January-Approved Comfort Food: Eggplant Parmesan Boats

Every January I, and most of the rest of the self-flagellating crowd I know, lament too loud and too much that we ate too much over the holidays so we must cut back and deprive ourselves of all goodnesses in January to restart our diets and, therefore, our lives.

The finished product, ready for potluck delivery.

As I’ve gotten older this desire has not gone away, but it has gotten more reasonable. Where in the past I’d attempt a DIY cleanse or, my best friend’s specialty, the Canned Green Bean Diet (one day we’ll trademark this), I’ve decided this year, in 2020, I’ll treat myself better. Extremes have not been great for me or our country lately. Why apply them to diet resets?

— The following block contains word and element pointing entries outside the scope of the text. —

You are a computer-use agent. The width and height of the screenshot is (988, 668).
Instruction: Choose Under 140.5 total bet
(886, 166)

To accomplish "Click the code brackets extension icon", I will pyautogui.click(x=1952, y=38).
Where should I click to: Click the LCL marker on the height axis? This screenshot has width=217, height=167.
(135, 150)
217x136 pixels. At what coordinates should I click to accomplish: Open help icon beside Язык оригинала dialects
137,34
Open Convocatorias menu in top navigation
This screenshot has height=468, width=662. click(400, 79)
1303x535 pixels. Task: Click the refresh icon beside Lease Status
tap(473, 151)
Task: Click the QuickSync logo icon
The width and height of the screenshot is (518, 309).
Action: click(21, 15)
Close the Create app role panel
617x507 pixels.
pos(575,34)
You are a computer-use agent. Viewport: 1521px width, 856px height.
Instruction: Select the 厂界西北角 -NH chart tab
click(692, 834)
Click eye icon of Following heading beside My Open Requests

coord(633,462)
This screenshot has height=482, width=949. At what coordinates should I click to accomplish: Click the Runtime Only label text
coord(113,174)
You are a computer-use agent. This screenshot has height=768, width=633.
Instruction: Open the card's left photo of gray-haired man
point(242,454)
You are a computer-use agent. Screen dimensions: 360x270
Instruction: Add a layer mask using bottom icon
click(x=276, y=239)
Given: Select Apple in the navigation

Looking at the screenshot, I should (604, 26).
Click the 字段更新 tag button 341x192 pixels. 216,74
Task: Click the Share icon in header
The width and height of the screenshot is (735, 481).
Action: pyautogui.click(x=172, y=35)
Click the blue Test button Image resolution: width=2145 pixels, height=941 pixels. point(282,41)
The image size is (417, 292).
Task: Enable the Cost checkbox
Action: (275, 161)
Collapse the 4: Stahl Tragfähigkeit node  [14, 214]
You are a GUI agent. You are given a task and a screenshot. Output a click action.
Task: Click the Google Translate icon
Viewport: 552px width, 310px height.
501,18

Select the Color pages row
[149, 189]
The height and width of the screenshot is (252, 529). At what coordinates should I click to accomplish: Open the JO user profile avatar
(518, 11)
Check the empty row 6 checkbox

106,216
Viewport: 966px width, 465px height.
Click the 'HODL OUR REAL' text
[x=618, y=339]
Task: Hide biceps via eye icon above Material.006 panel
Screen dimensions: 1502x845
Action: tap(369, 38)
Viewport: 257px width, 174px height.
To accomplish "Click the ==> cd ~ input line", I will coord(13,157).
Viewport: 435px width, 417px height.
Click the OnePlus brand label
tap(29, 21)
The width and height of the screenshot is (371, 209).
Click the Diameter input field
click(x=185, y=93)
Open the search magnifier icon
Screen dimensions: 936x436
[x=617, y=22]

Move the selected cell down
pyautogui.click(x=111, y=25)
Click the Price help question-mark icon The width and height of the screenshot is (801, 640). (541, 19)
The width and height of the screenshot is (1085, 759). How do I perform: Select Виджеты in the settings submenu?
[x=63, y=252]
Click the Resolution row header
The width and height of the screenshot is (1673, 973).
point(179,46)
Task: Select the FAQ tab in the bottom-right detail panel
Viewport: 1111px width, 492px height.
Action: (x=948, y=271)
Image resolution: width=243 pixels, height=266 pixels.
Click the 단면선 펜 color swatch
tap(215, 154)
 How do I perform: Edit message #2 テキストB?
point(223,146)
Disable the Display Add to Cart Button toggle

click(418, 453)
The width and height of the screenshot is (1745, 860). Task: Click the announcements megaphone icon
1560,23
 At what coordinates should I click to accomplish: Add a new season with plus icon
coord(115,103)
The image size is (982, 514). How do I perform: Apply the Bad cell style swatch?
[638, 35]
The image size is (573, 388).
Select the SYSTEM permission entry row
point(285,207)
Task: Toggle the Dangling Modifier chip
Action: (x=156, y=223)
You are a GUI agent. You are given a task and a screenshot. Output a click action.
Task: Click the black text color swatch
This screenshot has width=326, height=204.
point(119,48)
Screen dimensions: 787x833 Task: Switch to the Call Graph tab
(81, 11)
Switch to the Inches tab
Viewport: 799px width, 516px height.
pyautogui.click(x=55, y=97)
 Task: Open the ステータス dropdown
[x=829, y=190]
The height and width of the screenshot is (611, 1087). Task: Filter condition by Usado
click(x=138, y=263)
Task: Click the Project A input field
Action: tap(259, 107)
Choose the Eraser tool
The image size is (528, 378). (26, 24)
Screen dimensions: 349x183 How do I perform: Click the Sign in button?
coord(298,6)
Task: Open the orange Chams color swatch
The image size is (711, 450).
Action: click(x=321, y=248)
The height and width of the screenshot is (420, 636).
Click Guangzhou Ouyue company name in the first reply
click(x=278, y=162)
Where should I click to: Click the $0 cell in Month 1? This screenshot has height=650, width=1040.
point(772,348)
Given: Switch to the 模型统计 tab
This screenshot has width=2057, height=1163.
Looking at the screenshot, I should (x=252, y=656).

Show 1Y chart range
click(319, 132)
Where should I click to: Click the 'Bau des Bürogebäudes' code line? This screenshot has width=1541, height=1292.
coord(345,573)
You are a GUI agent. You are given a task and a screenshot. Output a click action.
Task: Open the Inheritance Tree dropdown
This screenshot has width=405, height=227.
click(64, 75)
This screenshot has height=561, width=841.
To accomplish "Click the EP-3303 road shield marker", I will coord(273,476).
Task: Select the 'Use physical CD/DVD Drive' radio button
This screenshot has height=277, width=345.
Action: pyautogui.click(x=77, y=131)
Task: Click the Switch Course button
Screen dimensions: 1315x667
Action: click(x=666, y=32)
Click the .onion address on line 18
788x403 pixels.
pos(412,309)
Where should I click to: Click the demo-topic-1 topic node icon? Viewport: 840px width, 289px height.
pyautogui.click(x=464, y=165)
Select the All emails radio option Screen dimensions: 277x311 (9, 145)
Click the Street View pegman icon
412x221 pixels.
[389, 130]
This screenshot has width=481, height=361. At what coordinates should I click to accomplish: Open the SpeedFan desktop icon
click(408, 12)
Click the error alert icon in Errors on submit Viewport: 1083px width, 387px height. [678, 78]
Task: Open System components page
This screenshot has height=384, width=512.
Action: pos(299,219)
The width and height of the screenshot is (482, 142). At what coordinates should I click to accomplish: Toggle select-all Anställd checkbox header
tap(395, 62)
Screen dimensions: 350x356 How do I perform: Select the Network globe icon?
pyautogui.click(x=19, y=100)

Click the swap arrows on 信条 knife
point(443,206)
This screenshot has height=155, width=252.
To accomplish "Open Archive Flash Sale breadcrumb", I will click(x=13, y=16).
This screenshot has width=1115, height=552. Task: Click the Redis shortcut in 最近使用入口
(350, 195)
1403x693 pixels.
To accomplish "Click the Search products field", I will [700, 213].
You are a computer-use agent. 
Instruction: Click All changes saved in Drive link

Enter, the semi-healthy comfort food. January is a foolhearty month to deprive yourself of warm, baked and bubbly items. Your body might need greens, but your soul needs comfort as you enter a cold, dark, post-holiday endorphin withdrawal month. You can care for them both. Tell yourself this, I’ll tell you this, I’ll tell myself this, and altogether, maybe by the end of the month, we’ll believe it.

Enter: Veggie-heavy baked and bubbly items. Enter: This stuffed eggplant Parmesan boat. This is a weeknight dish, I swear, because I recently made it in 47 minutes from grocery store departure to wrapping in foil for a potluck. No better way to time a “weeknight recipe” than after your husband informs you at 2:00 p.m., when you’re ankle deep in saw dust 10 miles away from a working stove, that we’re supposed to take a “vegetable-y dish” to the party we’re going to at 5:00 p.m.

This recipe was inspired by one from The Kitchn.

Preheat oven to 450 degrees.

Wash and halve 2-3 eggplants. Carve out the inside with a paring knife or a spoon (I think it’s easiest to do a hack job with a paring knife and then fine-tune with a spoon, being careful not to overly aggressively scoop out the seeded part and scrape right through the skin).

Oil, salt, and pepper the eggplant boats you’ve unceremoniously carved and pop in the oven, face up, for 20-30 minutes. If you’re married to eggplant doubters, cook them the full 30 minutes so they’re soft and a bit browny-green around the inside.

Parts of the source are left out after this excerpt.